▶ How to complete this task
The full listing, start to finish: write it out again exactly.

▶ Records to process
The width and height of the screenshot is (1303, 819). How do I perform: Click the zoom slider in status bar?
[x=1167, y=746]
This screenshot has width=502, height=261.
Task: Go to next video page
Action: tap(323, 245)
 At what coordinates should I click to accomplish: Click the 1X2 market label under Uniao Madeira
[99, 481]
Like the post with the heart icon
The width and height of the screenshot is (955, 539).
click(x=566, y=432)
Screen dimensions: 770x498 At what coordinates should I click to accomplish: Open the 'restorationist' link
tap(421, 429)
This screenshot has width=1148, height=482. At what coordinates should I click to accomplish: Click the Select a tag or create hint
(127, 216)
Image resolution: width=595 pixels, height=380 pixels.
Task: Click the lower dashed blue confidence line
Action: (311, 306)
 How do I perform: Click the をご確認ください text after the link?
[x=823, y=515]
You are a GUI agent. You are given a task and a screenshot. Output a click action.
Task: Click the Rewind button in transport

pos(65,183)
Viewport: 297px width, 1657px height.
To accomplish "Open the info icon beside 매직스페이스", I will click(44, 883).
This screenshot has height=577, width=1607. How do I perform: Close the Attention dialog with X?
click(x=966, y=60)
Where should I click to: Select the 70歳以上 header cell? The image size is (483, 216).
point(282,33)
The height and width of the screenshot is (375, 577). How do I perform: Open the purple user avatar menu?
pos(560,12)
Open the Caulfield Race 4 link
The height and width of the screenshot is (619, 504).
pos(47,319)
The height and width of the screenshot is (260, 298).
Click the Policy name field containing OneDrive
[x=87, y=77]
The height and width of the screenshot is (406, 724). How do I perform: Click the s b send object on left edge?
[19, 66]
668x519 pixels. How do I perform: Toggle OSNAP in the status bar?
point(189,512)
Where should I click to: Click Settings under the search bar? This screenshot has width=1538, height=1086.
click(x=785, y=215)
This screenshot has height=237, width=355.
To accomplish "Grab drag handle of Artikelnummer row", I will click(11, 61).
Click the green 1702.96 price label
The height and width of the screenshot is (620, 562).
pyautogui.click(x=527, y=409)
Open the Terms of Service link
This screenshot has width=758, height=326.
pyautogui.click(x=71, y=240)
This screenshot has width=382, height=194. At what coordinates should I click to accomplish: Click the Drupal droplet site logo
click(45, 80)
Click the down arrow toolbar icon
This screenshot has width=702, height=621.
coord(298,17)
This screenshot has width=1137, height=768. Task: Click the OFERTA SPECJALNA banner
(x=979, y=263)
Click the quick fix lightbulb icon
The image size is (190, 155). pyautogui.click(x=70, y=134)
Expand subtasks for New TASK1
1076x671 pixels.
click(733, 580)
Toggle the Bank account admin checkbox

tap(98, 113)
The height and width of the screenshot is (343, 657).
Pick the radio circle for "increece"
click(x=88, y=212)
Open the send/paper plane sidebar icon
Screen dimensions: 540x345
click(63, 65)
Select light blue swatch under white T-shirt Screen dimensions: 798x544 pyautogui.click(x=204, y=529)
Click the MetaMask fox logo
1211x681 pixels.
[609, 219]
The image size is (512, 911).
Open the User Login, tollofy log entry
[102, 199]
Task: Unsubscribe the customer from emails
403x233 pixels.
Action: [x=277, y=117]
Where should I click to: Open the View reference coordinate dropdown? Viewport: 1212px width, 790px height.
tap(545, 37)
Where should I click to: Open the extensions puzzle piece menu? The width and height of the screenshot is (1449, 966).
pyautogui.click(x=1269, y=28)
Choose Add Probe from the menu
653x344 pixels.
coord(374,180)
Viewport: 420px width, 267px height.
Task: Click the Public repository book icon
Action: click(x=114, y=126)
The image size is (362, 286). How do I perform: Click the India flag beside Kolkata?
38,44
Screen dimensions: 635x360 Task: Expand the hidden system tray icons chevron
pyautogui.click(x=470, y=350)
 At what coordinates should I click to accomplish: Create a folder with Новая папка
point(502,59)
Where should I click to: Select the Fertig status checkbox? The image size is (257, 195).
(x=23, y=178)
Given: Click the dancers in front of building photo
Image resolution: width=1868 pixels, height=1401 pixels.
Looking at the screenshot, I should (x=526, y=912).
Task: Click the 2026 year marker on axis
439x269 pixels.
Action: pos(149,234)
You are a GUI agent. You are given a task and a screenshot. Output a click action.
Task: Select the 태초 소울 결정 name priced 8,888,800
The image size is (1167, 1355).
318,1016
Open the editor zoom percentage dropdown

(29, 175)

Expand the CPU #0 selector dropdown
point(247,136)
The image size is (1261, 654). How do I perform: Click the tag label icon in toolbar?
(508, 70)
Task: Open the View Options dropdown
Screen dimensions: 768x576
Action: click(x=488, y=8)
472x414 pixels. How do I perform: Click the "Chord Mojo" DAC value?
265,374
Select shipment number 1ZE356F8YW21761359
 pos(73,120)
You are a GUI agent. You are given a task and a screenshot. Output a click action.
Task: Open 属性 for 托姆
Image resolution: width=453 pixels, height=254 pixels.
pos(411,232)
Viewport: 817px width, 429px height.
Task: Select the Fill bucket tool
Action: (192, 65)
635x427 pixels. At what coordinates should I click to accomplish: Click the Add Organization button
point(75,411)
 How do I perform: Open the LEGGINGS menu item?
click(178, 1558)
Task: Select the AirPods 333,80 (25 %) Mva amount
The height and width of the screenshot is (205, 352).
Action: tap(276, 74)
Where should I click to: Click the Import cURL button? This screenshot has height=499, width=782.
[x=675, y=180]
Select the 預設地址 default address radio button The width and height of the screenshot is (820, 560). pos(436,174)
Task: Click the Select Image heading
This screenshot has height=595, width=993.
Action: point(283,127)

▶ Exercise result
The width and height of the screenshot is (1303, 819). How do I perform: Click the zoom slider in status bar?
[x=1167, y=746]
This screenshot has width=502, height=261.
Task: Go to next video page
Action: tap(323, 245)
 At what coordinates should I click to accomplish: Click the 1X2 market label under Uniao Madeira
[99, 481]
Like the post with the heart icon
The width and height of the screenshot is (955, 539).
click(x=566, y=432)
Screen dimensions: 770x498 At what coordinates should I click to accomplish: Open the 'restorationist' link
tap(421, 429)
This screenshot has width=1148, height=482. At what coordinates should I click to accomplish: Click the Select a tag or create hint
(127, 216)
Image resolution: width=595 pixels, height=380 pixels.
Task: Click the lower dashed blue confidence line
Action: (311, 306)
 How do I perform: Click the をご確認ください text after the link?
[x=823, y=515]
You are a GUI agent. You are given a task and a screenshot. Output a click action.
Task: Click the Rewind button in transport

pos(65,183)
Viewport: 297px width, 1657px height.
To accomplish "Open the info icon beside 매직스페이스", I will click(44, 883).
This screenshot has height=577, width=1607. How do I perform: Close the Attention dialog with X?
click(x=966, y=60)
Where should I click to: Select the 70歳以上 header cell? The image size is (483, 216).
point(282,33)
The height and width of the screenshot is (375, 577). How do I perform: Open the purple user avatar menu?
pos(560,12)
Open the Caulfield Race 4 link
The height and width of the screenshot is (619, 504).
pos(47,319)
The height and width of the screenshot is (260, 298).
Click the Policy name field containing OneDrive
[x=87, y=77]
The height and width of the screenshot is (406, 724). How do I perform: Click the s b send object on left edge?
[19, 66]
668x519 pixels. How do I perform: Toggle OSNAP in the status bar?
point(189,512)
Where should I click to: Click Settings under the search bar? This screenshot has width=1538, height=1086.
click(x=785, y=215)
This screenshot has height=237, width=355.
To accomplish "Grab drag handle of Artikelnummer row", I will click(11, 61).
Click the green 1702.96 price label
The height and width of the screenshot is (620, 562).
pyautogui.click(x=527, y=409)
Open the Terms of Service link
This screenshot has width=758, height=326.
pyautogui.click(x=71, y=240)
This screenshot has width=382, height=194. At what coordinates should I click to accomplish: Click the Drupal droplet site logo
click(45, 80)
Click the down arrow toolbar icon
This screenshot has width=702, height=621.
coord(298,17)
This screenshot has width=1137, height=768. Task: Click the OFERTA SPECJALNA banner
(x=979, y=263)
Click the quick fix lightbulb icon
The image size is (190, 155). pyautogui.click(x=70, y=134)
Expand subtasks for New TASK1
1076x671 pixels.
click(733, 580)
Toggle the Bank account admin checkbox

tap(98, 113)
The height and width of the screenshot is (343, 657).
Pick the radio circle for "increece"
click(x=88, y=212)
Open the send/paper plane sidebar icon
Screen dimensions: 540x345
click(63, 65)
Select light blue swatch under white T-shirt Screen dimensions: 798x544 pyautogui.click(x=204, y=529)
Click the MetaMask fox logo
1211x681 pixels.
[609, 219]
The image size is (512, 911).
Open the User Login, tollofy log entry
[102, 199]
Task: Unsubscribe the customer from emails
403x233 pixels.
Action: [x=277, y=117]
Where should I click to: Open the View reference coordinate dropdown? Viewport: 1212px width, 790px height.
tap(545, 37)
Where should I click to: Open the extensions puzzle piece menu? The width and height of the screenshot is (1449, 966).
pyautogui.click(x=1269, y=28)
Choose Add Probe from the menu
653x344 pixels.
coord(374,180)
Viewport: 420px width, 267px height.
Task: Click the Public repository book icon
Action: click(x=114, y=126)
The image size is (362, 286). How do I perform: Click the India flag beside Kolkata?
38,44
Screen dimensions: 635x360 Task: Expand the hidden system tray icons chevron
pyautogui.click(x=470, y=350)
 At what coordinates should I click to accomplish: Create a folder with Новая папка
point(502,59)
Where should I click to: Select the Fertig status checkbox? The image size is (257, 195).
(x=23, y=178)
Given: Click the dancers in front of building photo
Image resolution: width=1868 pixels, height=1401 pixels.
Looking at the screenshot, I should (x=526, y=912).
Task: Click the 2026 year marker on axis
439x269 pixels.
Action: pos(149,234)
You are a GUI agent. You are given a task and a screenshot. Output a click action.
Task: Select the 태초 소울 결정 name priced 8,888,800
The image size is (1167, 1355).
318,1016
Open the editor zoom percentage dropdown

(29, 175)

Expand the CPU #0 selector dropdown
point(247,136)
The image size is (1261, 654). How do I perform: Click the tag label icon in toolbar?
(508, 70)
Task: Open the View Options dropdown
Screen dimensions: 768x576
Action: click(x=488, y=8)
472x414 pixels. How do I perform: Click the "Chord Mojo" DAC value?
265,374
Select shipment number 1ZE356F8YW21761359
 pos(73,120)
You are a GUI agent. You are given a task and a screenshot. Output a click action.
Task: Open 属性 for 托姆
Image resolution: width=453 pixels, height=254 pixels.
pos(411,232)
Viewport: 817px width, 429px height.
Task: Select the Fill bucket tool
Action: (192, 65)
635x427 pixels. At what coordinates should I click to accomplish: Click the Add Organization button
point(75,411)
 How do I perform: Open the LEGGINGS menu item?
click(178, 1558)
Task: Select the AirPods 333,80 (25 %) Mva amount
The height and width of the screenshot is (205, 352).
Action: tap(276, 74)
Where should I click to: Click the Import cURL button? This screenshot has height=499, width=782.
[x=675, y=180]
Select the 預設地址 default address radio button The width and height of the screenshot is (820, 560). pos(436,174)
Task: Click the Select Image heading
This screenshot has height=595, width=993.
Action: point(283,127)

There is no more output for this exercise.